Stored items
· · · · ·

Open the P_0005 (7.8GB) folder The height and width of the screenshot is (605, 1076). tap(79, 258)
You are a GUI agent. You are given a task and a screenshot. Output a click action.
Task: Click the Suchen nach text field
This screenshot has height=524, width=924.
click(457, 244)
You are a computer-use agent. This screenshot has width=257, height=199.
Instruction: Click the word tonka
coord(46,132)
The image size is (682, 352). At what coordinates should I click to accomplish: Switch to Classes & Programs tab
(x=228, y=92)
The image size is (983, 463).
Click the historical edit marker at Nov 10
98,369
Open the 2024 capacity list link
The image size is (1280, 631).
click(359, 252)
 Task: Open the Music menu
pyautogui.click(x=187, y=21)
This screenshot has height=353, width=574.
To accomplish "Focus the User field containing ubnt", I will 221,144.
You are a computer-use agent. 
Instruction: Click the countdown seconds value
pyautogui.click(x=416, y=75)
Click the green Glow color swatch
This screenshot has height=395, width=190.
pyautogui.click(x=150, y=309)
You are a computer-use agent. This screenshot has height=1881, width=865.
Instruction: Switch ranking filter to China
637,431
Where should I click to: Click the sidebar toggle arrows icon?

· · · · ·

**How to complete this task:** Gather from the records above every line containing the string "computer".

**Response to the task:**
You are a computer-use agent. This screenshot has width=257, height=199.
You are a computer-use agent. 
You are a computer-use agent. This screenshot has height=1881, width=865.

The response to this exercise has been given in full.